Morar longe da cidade natal, se por um lado nos faz sentir saudade das celebrações e festividades com as quais estávamos acostumados e tanto nos envolviam, possibilita-nos conhecer tradições e devoções que jamais imaginávamos existir com tamanha força.
Foi assim quando moramos por quase seis anos na cidade de Registro, no Vale do Ribeira, sul do Estado de São Paulo. Há uma hora dali estava Iguape, já no litoral, com a segunda maior festa religiosa do estado: a do Bom Jesus de Iguape. A festa de Iguape atraía centenas de milhares de romeiros e fiéis devotos todos os anos no mês de agosto à histórica cidade, buscando agradecer e pedir graças ao Bom Jesus da Cana Verde, representado pela milagrosa imagem exposta no alto do altar-mor de sua linda basílica.
Agora morando com a família no interior de Minas Gerais, mais precisamente no centro geográfico do estado, gratíssima foi nossa surpresa ao nos depararmos com aquela que sem dúvida é uma das maiores festas religiosas de Minas Gerais, a de São Geraldo Magella. Com aproximadamente 80 mil habitantes, a cidade de Curvelo abriga a também linda e artística basílica do santo, a única no mundo localizada fora da Itália, sua terra natal. Numa mistura de estilos neorromânico e nórdico, e dirigida pelos padres redentoristas, que ali também mantém um convento de sua congregação, a Basílica Menor de São Geraldo Magella promove nos meses de agosto/setembro a chamada “Oitava de São Geraldo”, com oito dias de preparação para a grande festa que acontece num domingo, com sucessivas missas e concorrida procissão. Já em outubro, quando se celebra a festa litúrgica do santo no dia 16, acontece um tríduo também festivo e, no domingo, outra procissão.

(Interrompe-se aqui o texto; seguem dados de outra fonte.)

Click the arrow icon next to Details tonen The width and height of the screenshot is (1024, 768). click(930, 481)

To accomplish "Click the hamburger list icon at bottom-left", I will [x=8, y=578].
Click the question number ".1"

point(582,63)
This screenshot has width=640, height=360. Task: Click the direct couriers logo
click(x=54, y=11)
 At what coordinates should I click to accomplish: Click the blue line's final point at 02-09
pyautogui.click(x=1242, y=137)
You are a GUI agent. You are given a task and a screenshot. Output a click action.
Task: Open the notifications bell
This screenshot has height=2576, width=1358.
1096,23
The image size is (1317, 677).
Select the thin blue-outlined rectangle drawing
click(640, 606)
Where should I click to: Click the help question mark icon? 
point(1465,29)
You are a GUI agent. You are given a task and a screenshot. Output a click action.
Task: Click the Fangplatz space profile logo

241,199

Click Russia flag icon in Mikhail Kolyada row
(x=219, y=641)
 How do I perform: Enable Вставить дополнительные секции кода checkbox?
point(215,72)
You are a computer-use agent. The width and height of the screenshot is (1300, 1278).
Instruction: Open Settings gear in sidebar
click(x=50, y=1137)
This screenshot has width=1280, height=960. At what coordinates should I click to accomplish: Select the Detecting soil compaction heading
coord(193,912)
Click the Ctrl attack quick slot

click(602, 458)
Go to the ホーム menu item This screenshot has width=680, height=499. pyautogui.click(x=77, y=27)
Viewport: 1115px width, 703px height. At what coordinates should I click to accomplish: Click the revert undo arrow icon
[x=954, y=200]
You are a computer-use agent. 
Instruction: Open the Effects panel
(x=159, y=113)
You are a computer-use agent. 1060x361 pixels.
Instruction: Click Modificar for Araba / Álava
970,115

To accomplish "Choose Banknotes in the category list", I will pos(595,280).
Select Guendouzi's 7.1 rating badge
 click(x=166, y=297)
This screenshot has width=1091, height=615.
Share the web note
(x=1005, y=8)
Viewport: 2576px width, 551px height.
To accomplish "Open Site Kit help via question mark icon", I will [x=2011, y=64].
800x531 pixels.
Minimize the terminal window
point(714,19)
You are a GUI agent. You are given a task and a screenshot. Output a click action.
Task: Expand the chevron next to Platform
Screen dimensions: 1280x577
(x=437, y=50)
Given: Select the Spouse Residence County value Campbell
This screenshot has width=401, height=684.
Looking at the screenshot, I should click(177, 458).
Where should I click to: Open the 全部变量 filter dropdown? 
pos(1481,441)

São Geraldo Magela foi o primeiro santo canonizado da Congregação do Santíssimo Redentor, dos chamados missionários redentoristas. Nascido em 1726 na cidade italiana de Muro Lucano e falecido em 1755 em Caposele, São Geraldo foi um irmão leigo dotado de extraordinária virtude. Após a morte do pai, que era alfaiate, para suprir a necessidade da família pobre assumiu o mesmo ofício. Tentou ingressar na Ordem dos Capuchinhos, sendo recusado em razão da saúde debilitada. Mais tarde foi aceito pelos redentoristas, onde serviu como sacristão, jardineiro, porteiro, enfermeiro e alfaiate. Ao fugir de casa para o seminário, deixou um bilhete à mãe: “Mãe, me perdoe, eu vou me tornar um santo”. Seu lema, que repetia inúmeras vezes, era “Aqui se faz a vontade de Deus, como Ele quiser e até quando Ele quiser”. A grande provação sofrida em 1754, quando acusado falsamente de ser o pai do filho de uma mulher grávida que depois se arrependeu e se retratou, situação que enfrentou em silêncio, sem se defender e confiante na vontade de Deus, fez dele o patrono da gravidez, muito invocado por mulheres que esperam por um filho. São Geraldo morreu de tuberculose aos 29 anos e foi beatificado por Leão XIII em 1893 e canonizado por São Pio X em 1904.
A Oitava de São Geraldo, realizada em agosto/setembro para evitar as chuvas praticamente certas em outubro, é algo espantoso. Durante oito dias concorridas missas são realizadas no interior da basílica e na praça ao lado, onde edificado um altar para as celebrações e acolhimento dos fiéis. No domingo da festa, verdadeira multidão de romeiros invade a cidade que se alegra não somente pelos eventos religiosos, toques de sinos e espoucar de rojões, mas também pela quermesse da basílica e pelas centenas de barracas montadas nas suas proximidades, a venderem de quase tudo: comes e bebes, objetos devocionais, roupas, utensílios para cozinha, brinquedos, eletrônicos e o que mais se possa imaginar. São ônibus e mais ônibus vindos de todas as partes do estado e de outros também, como é o caso de uma romaria de Belém do Pará, distante mais de 2.600 quilômetros de Curvelo e, pelo que se disse, presente anualmente à festa. O Tríduo de outubro é mais modesto, mas também muito concorrido.
Como membro da Liga Católica Jesus, Maria, José da basílica, ajudei por um período na organização e orientação da chamada “fila do beijo”, que a partir das três horas da madrugada do domingo passou a desfilar ininterruptamente diante da imagem milagrosa de São Geraldo em sua urna mortuária até o início da noite daquele dia, quando terminou a monumental procissão. A habitualidade com demonstrações de fé não evitou que me impressionasse com a devoção daquele povo simples e humilde, vindo de longe, muitos vestindo o hábito redentorista como seu padroeiro. Quantos e quantos, com lágrimas nos olhos, vivamente emocionados, apoiavam a mão naquele vidro, às vezes a testa, e de olhos fechados agradeciam e colocavam nas mãos de seu protetor as suas vidas, suas famílias, seus trabalhos, suas dificuldades, suas alegrias e tristezas.
Confesso que conhecia São Geraldo Magella mas não tinha a menor noção do quando o povo deste país lhe é devoto, em especial o mineiro. Que São Geraldo continue abençoando e protegendo nosso Brasil e essa gente boa que tanta confiança nele deposita.